There is some doubt whether the same result would obtain if an action is brought for the benefit of an entire class.The Court of Appeals for Eighth Circuit has held that before a class action can be dismissed, there must be some evidence of permanent abandonment of the discriminatory policy complained of. The court in Morris v. Williams  said that one reason the action would not be dismissed on the claim of defendants’ counsel that the discriminatory salary schedule had been replaced by a non discriminatory schedule was that "there is no assurance. . . that such usage and custom may not be resumed at any time, even though presently abandoned."

What can modern class-action defendants take from this? First, this article is a good reminder that not all class actions are bad. Defense lawyers see far too many meritless class actions propped up by "justice"-oriented rhetoric. It can make them jaded. And it can be good to be reminded that sometimes a class action is an appropriate remedy for certain cases. Second, this article does a good job of showing why so many of today’s class actions seem so venal. Antisegregation activists were fighting true group problems, that could be solved with true group remedies. (Remember, these class actions took place before the 1966 Amendments. These litigants were looking for injunctive relief, not money, and not money dressed up as an injunction.) This is the difference between a modern "civil rights" class action like the Dukes case, and the actual civil-rights class actions like Morris: one was seeking actual change, the other money clothed in noble rhetoric.

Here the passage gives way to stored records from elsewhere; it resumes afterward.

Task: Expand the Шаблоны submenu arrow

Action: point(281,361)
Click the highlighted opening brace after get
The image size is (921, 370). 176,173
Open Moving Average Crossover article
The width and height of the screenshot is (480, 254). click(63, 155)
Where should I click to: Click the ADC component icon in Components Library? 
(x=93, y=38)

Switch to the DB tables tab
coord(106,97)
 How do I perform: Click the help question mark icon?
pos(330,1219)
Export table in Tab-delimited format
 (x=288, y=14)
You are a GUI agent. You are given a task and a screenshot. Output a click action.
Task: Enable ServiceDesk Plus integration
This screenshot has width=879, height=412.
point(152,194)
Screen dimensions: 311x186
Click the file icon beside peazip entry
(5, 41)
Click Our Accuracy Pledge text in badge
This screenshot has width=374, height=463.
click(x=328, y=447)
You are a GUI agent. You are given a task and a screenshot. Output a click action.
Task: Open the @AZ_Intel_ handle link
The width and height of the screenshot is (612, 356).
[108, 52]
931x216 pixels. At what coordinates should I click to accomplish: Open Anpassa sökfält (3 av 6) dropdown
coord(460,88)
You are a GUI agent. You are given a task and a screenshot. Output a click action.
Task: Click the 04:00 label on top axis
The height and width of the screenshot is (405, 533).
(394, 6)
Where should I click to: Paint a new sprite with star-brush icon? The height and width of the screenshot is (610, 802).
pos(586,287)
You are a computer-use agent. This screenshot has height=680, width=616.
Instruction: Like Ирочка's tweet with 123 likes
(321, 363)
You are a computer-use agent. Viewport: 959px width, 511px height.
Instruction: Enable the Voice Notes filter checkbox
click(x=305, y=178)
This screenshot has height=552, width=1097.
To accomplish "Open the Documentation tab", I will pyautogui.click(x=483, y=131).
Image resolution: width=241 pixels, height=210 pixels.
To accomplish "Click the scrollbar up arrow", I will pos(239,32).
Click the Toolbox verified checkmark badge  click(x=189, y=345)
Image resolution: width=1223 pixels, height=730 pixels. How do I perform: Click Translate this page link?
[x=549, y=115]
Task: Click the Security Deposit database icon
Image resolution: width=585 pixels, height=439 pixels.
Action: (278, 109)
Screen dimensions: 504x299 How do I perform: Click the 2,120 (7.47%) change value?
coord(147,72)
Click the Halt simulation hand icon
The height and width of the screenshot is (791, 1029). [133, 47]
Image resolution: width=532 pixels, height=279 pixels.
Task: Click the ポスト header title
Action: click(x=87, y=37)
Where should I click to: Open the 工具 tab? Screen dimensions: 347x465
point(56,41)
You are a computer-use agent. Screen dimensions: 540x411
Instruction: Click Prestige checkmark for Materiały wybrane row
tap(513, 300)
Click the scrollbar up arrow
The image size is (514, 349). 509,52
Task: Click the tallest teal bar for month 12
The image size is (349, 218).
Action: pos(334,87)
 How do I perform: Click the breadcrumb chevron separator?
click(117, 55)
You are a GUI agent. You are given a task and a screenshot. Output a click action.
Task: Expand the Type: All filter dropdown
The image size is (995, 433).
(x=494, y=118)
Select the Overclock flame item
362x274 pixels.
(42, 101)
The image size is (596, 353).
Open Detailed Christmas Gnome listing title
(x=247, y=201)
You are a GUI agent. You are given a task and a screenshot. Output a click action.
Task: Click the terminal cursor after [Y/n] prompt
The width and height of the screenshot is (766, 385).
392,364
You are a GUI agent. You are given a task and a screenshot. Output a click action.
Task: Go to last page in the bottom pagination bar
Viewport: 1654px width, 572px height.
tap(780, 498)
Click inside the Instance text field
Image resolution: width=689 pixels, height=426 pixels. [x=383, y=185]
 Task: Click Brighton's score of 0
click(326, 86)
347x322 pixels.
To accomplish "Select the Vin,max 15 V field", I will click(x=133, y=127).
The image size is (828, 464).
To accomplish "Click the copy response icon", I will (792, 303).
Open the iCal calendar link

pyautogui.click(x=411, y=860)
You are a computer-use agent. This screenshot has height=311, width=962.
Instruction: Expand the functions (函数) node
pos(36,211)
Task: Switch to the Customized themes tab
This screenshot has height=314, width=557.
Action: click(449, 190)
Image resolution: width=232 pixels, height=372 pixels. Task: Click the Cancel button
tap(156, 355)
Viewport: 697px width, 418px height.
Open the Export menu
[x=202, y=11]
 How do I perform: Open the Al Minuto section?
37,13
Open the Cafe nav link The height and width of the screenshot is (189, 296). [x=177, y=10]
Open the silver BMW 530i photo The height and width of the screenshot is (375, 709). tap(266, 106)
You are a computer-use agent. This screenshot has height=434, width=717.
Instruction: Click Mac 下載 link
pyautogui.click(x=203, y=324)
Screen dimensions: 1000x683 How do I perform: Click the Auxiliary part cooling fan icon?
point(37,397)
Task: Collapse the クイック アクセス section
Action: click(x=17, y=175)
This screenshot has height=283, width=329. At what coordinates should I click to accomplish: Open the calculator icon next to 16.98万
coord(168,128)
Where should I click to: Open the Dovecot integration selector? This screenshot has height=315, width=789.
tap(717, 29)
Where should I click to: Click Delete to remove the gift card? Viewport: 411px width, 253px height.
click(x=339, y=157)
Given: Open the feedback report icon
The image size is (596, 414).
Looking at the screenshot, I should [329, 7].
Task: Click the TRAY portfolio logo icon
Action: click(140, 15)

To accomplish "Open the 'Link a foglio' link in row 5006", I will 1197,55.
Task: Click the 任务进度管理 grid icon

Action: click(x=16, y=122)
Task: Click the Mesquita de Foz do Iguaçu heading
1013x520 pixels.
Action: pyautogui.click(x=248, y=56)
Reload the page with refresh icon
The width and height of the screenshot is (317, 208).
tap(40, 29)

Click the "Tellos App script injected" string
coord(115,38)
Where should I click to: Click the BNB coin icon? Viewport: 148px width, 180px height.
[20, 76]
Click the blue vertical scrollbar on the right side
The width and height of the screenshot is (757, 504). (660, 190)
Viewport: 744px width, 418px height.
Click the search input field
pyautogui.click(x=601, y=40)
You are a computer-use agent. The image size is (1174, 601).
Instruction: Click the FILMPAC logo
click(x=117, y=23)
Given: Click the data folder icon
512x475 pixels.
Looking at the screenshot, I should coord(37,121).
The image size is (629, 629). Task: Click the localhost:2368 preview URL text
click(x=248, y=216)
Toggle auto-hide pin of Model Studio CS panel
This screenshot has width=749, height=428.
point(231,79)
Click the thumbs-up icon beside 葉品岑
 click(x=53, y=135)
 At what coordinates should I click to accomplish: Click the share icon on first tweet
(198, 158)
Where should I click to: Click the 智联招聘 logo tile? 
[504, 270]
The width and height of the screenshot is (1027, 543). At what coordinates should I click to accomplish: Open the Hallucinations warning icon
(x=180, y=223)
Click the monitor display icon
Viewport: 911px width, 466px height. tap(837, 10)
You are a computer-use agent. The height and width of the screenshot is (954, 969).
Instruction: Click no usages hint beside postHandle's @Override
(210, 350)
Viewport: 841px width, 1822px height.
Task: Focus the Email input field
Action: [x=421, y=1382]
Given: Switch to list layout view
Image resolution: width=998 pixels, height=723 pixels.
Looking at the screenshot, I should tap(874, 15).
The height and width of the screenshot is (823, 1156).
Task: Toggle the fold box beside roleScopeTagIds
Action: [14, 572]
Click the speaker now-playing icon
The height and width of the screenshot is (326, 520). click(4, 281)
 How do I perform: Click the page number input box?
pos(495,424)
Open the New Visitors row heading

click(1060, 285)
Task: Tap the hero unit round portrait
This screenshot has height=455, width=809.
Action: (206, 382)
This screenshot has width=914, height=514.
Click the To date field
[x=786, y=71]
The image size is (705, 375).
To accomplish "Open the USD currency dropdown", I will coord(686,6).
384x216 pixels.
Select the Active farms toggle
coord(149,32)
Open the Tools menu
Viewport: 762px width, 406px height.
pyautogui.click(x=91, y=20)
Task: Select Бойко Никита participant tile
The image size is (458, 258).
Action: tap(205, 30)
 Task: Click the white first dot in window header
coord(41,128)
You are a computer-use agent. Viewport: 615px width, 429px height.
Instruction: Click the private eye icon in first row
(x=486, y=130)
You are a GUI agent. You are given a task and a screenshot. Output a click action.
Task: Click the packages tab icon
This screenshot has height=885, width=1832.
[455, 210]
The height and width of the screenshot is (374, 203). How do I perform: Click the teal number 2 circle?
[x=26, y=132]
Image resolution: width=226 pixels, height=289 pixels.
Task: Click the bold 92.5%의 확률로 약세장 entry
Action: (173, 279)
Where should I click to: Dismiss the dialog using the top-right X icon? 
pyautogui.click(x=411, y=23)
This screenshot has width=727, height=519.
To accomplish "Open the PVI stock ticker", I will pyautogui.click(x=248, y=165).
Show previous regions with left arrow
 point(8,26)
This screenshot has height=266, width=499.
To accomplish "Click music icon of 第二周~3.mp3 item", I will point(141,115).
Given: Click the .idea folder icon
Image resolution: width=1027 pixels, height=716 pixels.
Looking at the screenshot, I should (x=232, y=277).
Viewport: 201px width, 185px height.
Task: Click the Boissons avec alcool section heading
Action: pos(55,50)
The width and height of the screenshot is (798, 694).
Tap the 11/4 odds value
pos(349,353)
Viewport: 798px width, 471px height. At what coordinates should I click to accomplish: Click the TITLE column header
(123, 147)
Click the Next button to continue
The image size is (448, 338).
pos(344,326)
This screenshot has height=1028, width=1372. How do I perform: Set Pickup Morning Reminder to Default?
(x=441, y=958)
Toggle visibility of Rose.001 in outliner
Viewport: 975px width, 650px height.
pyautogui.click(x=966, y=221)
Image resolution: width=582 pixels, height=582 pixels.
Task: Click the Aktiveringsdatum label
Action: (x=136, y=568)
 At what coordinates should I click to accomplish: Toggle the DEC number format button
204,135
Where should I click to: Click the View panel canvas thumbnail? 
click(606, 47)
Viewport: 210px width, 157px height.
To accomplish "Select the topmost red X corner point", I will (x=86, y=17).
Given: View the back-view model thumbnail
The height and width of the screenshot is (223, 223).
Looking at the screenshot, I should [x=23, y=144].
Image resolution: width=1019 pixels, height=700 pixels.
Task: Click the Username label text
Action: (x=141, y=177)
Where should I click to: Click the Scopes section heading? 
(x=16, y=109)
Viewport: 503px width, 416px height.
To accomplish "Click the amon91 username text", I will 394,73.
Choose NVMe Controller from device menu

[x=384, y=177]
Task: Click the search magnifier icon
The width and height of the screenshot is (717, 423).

Second, the history can provide some context as to why courts make some of the decisions they do today about class actions. From a defendant’s perspective, a Rule 68 offer of judgment to an individual who is hoping to leverage a truly unique bad customer experience into a class action makes eminent sense, and seems perfectly fair. Nonetheless, many courts will still reject any attempt at the tactic. At the time Morris was decided, that judgment made sense: it reflected the action of a community determined to discriminate. In the context of a modern 23(b)(3) class action for money damages, it’s harder to tell whether either party has the equities on its side.

It’s always worth looking back at the history of the class action. The cases may change, but many of the tactics stay the same, even when they’re not perfect fits for the case in which they’re employed.